"Meer natuur kan kust beschermen tegen superstormen"
nieuwsNatuurlijke beschermingsmaatregelen, zoals brede duinengordels, dynamische overstromingsgebieden en oesterriffen vormen de meest aangewezen bescherming tegen superstormen aan de Belgische kust. Dat staat te lezen in het ‘Kappaplan’ van Natuurpunt, dat een overzicht geeft van maatregelen om de kust voor te bereiden op de gevolgen van de klimaatverandering. Ook verzilting van landbouwgrond wordt aangepakt.
Alhoewel noodweer van alle tijden is, stijgt de kans erop wel als gevolg van de klimaatverandering. Tegen 2100 zal het zeepeil aan de Vlaamse kust 14 tot 93 cm hoger zijn. Op de studiedag 'Kust van nature' in Oostende bogen ingenieurs, historici, geografen, wetenschappers en natuurbeheerders zich over kustbescherming. Natuurpunt stelde er zijn 'Kappaplan' voor, als alternatief voor het Vlaamse Baaienplan waarmee de baggersector onze kust wil verdedigen tegen natuurgeweld.
De 67 kilometer lange Vlaamse kustlijn is helemaal niet voorbereid op zware stormen. "Ze is quasi helemaal volgebouwd en dat maakt de kust extra kwetsbaar", verklaart Natuurpunt. Vandaag bestaat de verdediging tegen de klimaatverandering voornamelijk uit het opspuiten van zand op de stranden.
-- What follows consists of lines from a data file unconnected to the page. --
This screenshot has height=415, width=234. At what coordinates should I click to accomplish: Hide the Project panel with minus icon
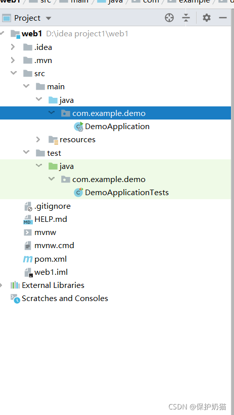coord(223,18)
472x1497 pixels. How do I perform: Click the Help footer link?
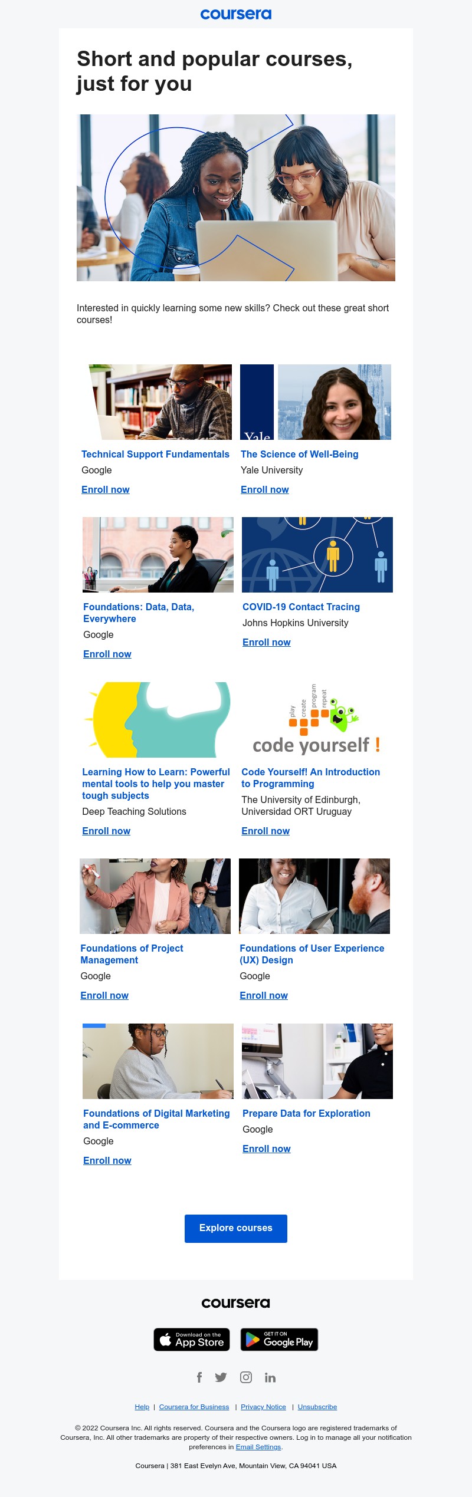[142, 1407]
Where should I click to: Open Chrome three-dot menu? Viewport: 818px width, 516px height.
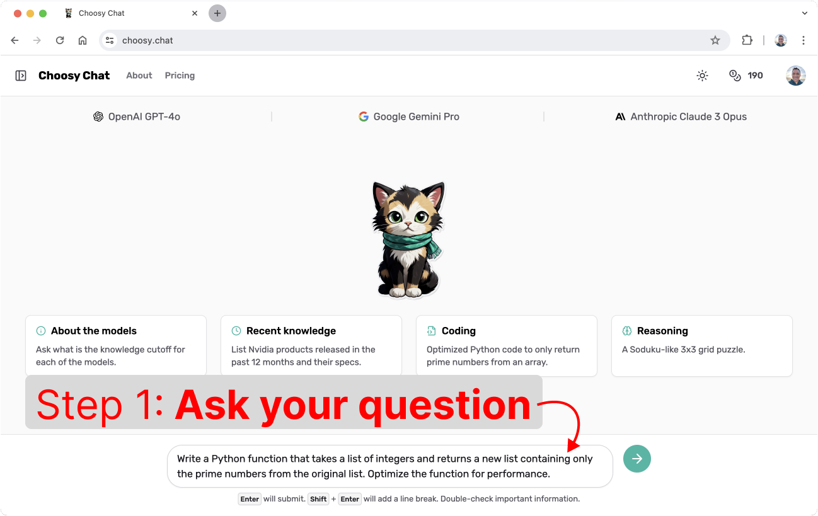(x=804, y=40)
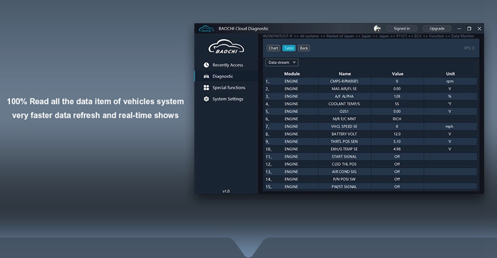This screenshot has width=497, height=258.
Task: Select the BATTERY VOLT data row
Action: pyautogui.click(x=345, y=133)
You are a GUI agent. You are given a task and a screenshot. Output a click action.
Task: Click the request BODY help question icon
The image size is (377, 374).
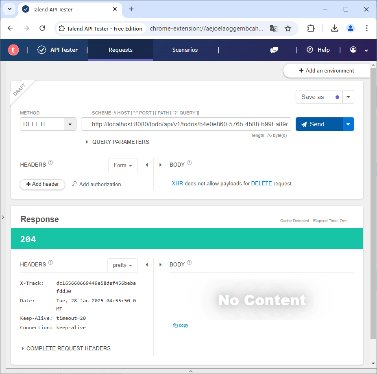(x=189, y=163)
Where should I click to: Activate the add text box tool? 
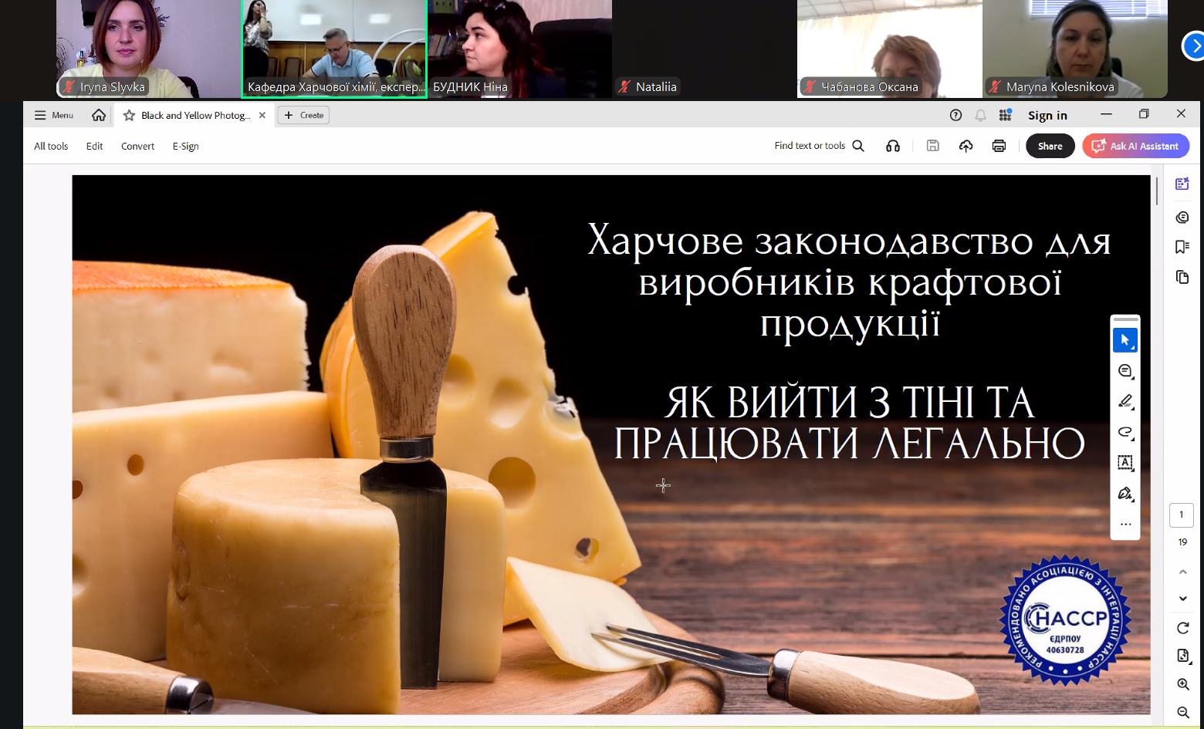click(x=1125, y=463)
Daarmee wordt volgens de natuurvereniging volledig voorbijgegaan aan beloftevolle mogelijkheden om het karakter van onze kust te verbeteren en tegelijkertijd bescherming op te bouwen tegen de verandering van het klimaat.
"In het verleden gebruikten de kustbewoners low tech-oplossingen om de kust te beschermen", zegt Jasmin Lauwaert, klimaatspecialist bij Natuurpunt. "We kunnen daar veel van leren. De beste manier om ons voor te bereiden op de klimaatverandering is door gebruik te maken van de bescherming die de natuur ons biedt."
"Meer natuur vormt niet alleen een buffer voor superstormen en overstromingen, het zorgt ook voor een mooie, aantrekkelijke regio. Ideaal voor het toerisme", aldus Natuurpunt. Wat volgt, zijn een rist maatregelen. Een brede, dynamische duinengordel kan het achterland beschermen. Het zand moet dan wel kunnen stuiven, "waar een grote oppervlakte voor nodig is". Natuurpunt verdedigt dat door te wijzen op een extra voordeel: regenwater kan dan in de duinen in de bodem dringen en zo het zoetwaterreservoir voeden. Dat helpt het zout water van de zee tegenhouden, waar ook de landbouw van profiteert. Verzilting van de bodem is immers nefast voor de vruchtbaarheid van het land.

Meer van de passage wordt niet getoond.